Records from a dataset:
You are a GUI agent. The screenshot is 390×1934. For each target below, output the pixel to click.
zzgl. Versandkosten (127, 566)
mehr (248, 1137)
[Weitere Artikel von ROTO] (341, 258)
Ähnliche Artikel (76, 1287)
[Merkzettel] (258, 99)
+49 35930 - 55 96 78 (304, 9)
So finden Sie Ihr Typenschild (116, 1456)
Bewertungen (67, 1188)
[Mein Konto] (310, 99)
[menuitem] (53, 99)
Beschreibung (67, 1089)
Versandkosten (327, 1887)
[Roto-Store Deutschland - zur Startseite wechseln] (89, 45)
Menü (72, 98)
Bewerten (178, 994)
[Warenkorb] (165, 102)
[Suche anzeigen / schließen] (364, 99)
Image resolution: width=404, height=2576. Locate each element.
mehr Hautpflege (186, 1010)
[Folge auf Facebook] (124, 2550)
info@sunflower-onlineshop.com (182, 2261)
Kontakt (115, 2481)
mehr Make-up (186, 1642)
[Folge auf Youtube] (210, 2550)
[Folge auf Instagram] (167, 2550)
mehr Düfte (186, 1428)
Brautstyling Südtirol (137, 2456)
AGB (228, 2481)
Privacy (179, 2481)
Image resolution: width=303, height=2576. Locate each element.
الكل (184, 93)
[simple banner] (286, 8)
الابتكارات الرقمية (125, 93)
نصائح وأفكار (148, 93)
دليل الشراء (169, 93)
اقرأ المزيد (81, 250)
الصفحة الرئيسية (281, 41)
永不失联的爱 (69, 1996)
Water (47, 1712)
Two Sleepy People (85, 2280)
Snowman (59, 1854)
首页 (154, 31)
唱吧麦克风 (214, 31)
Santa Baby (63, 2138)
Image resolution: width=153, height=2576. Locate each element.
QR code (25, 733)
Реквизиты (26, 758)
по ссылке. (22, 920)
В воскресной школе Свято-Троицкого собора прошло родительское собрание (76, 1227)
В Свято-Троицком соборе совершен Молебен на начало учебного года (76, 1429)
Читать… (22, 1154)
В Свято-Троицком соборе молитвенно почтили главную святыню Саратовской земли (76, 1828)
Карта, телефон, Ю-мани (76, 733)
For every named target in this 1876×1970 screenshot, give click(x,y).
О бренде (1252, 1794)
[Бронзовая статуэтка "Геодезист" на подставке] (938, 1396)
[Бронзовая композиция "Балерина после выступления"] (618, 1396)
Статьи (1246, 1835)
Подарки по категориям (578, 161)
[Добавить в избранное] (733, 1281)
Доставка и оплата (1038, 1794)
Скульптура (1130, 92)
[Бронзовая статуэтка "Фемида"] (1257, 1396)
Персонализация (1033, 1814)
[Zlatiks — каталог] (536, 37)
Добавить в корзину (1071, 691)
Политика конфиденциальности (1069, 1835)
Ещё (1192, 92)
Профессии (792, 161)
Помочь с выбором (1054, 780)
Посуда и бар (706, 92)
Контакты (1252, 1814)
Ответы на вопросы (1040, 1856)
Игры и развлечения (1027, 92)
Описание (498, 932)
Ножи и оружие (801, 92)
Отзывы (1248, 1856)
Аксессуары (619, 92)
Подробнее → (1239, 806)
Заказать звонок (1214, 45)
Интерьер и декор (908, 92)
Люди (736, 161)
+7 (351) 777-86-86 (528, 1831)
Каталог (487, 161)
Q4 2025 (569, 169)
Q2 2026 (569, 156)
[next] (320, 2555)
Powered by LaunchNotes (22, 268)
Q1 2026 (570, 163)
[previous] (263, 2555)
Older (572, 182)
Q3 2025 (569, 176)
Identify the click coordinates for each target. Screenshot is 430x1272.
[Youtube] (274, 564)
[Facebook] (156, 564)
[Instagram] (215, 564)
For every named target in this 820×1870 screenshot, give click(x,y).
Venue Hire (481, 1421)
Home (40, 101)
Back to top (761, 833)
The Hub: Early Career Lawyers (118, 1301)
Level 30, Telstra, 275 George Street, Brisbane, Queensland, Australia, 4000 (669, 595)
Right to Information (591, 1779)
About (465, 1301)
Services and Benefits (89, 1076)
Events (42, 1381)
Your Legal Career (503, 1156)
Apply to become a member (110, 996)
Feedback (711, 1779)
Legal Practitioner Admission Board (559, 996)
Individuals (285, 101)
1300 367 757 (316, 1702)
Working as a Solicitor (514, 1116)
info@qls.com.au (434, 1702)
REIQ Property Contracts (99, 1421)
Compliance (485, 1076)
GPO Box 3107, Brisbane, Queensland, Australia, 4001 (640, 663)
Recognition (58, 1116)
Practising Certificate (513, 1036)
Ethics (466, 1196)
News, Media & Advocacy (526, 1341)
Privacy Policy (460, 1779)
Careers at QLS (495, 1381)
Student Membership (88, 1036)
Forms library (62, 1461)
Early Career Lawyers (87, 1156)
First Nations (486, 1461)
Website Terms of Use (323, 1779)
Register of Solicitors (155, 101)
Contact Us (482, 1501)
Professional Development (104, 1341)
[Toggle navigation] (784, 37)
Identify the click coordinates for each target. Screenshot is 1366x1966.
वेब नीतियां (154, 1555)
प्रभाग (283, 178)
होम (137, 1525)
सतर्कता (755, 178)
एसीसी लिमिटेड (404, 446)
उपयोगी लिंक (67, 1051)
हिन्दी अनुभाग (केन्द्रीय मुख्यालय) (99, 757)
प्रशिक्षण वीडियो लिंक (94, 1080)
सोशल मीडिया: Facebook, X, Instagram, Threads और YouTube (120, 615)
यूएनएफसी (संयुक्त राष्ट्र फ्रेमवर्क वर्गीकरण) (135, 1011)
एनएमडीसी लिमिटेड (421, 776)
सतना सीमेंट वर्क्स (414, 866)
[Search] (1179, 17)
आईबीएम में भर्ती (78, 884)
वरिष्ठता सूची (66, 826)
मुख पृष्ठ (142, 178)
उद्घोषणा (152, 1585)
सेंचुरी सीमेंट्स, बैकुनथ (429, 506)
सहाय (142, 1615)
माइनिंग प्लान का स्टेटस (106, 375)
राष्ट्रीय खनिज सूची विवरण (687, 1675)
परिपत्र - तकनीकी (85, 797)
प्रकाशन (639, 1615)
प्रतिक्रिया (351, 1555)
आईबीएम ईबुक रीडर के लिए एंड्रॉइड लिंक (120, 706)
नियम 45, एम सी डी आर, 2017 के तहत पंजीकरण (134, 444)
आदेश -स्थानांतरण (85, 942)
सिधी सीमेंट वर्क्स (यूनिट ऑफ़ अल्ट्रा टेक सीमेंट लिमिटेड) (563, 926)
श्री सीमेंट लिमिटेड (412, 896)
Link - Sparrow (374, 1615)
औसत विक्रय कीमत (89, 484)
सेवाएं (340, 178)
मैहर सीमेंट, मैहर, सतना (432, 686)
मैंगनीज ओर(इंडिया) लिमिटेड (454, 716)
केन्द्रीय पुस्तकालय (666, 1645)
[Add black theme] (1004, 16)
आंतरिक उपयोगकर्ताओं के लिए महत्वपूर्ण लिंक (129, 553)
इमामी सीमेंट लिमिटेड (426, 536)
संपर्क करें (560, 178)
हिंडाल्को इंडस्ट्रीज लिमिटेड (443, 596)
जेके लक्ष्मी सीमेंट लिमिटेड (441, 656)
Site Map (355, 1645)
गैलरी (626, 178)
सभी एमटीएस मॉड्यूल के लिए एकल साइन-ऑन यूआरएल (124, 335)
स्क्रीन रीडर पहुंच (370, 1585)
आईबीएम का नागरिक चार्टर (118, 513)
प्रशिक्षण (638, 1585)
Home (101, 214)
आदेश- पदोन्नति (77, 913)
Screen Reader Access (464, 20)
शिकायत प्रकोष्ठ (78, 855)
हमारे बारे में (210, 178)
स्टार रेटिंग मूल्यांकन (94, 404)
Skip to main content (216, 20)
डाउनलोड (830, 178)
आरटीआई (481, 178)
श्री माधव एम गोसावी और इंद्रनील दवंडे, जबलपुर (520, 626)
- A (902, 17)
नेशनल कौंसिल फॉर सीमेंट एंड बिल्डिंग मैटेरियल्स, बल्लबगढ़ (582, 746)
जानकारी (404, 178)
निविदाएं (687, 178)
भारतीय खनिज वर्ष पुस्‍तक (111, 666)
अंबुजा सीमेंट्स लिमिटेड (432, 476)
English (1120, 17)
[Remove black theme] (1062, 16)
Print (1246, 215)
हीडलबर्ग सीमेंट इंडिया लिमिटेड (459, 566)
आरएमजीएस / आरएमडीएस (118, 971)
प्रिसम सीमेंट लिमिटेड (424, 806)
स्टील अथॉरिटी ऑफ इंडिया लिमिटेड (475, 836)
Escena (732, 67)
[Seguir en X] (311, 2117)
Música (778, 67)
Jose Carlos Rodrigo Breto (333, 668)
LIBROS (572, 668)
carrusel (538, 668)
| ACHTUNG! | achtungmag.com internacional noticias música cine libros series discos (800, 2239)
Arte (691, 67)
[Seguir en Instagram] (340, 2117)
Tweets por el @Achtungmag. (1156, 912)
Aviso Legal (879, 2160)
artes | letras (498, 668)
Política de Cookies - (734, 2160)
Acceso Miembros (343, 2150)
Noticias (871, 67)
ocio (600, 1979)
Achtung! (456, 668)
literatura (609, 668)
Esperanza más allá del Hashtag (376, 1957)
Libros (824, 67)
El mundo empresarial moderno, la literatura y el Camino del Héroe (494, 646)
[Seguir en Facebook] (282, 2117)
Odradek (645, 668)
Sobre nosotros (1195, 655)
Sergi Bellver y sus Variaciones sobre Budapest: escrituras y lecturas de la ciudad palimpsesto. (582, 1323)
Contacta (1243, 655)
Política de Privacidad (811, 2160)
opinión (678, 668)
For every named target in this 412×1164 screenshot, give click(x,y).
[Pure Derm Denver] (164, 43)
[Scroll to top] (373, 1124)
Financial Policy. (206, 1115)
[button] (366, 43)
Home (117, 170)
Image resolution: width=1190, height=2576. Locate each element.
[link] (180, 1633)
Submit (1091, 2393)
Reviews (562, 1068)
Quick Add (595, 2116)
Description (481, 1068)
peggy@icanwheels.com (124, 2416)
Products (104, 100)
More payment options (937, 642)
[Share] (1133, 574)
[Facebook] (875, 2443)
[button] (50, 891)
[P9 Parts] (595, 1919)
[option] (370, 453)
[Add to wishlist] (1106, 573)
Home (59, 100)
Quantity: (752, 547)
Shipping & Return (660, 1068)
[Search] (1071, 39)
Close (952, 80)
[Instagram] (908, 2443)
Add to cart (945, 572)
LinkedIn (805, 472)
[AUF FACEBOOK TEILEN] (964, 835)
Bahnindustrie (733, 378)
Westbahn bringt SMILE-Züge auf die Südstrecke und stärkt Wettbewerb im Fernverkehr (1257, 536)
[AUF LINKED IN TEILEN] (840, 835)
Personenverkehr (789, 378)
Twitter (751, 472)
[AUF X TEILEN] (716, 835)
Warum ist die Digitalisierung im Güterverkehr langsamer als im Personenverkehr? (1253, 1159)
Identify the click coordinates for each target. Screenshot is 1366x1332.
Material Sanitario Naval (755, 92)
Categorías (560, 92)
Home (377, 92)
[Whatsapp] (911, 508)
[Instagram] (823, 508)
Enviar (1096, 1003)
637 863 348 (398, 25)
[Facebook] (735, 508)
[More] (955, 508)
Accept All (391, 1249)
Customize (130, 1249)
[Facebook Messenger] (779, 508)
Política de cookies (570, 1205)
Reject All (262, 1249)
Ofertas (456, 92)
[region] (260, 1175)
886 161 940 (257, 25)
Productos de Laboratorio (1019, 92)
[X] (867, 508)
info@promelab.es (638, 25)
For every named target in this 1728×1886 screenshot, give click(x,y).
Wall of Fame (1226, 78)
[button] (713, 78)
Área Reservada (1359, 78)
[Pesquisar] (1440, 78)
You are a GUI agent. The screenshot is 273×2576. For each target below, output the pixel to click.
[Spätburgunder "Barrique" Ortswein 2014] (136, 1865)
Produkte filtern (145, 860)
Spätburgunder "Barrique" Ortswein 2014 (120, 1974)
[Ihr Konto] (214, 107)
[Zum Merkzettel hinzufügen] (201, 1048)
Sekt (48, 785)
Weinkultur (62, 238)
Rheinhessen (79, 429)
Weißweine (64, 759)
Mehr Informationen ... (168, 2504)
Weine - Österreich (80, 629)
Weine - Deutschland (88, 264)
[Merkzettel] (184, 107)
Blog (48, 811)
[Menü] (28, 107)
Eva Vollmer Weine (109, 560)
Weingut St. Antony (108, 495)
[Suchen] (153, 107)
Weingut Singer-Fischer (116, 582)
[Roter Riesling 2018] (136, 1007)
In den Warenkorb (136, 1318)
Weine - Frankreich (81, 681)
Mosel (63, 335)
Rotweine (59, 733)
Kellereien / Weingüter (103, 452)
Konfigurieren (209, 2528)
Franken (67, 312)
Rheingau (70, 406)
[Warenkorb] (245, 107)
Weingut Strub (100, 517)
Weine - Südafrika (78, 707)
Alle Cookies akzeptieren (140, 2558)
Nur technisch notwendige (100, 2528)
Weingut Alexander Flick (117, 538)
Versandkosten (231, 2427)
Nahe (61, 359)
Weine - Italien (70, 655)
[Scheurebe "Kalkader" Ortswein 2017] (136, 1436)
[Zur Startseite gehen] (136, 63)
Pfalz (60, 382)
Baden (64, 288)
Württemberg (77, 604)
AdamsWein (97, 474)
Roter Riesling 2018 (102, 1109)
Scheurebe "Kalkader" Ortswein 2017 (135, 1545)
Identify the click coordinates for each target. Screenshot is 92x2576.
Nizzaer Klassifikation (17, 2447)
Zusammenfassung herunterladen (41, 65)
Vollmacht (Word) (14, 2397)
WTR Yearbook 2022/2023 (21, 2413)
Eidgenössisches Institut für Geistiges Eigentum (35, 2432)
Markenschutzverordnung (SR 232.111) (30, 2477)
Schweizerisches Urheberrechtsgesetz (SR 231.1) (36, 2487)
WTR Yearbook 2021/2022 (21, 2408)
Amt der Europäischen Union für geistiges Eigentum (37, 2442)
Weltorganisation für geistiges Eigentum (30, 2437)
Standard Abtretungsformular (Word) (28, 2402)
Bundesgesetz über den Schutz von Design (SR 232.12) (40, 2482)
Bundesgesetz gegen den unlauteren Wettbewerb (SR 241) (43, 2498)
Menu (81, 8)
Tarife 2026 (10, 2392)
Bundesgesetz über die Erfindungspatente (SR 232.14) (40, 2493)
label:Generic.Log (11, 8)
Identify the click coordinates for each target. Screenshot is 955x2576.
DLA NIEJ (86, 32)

### Problem description
Please copy the lines above from the line with "आंतरिक उपयोगकर्ताओं के" up to and including the line with "आईबीएम का नागरिक चार्टर (118, 513)", exactly as written and with nothing else.

### Solution to this exercise
आंतरिक उपयोगकर्ताओं के लिए महत्वपूर्ण लिंक (129, 553)
इमामी सीमेंट लिमिटेड (426, 536)
संपर्क करें (560, 178)
हिंडाल्को इंडस्ट्रीज लिमिटेड (443, 596)
जेके लक्ष्मी सीमेंट लिमिटेड (441, 656)
Site Map (355, 1645)
गैलरी (626, 178)
सभी एमटीएस मॉड्यूल के लिए एकल साइन-ऑन यूआरएल (124, 335)
स्क्रीन रीडर पहुंच (370, 1585)
आईबीएम का नागरिक चार्टर (118, 513)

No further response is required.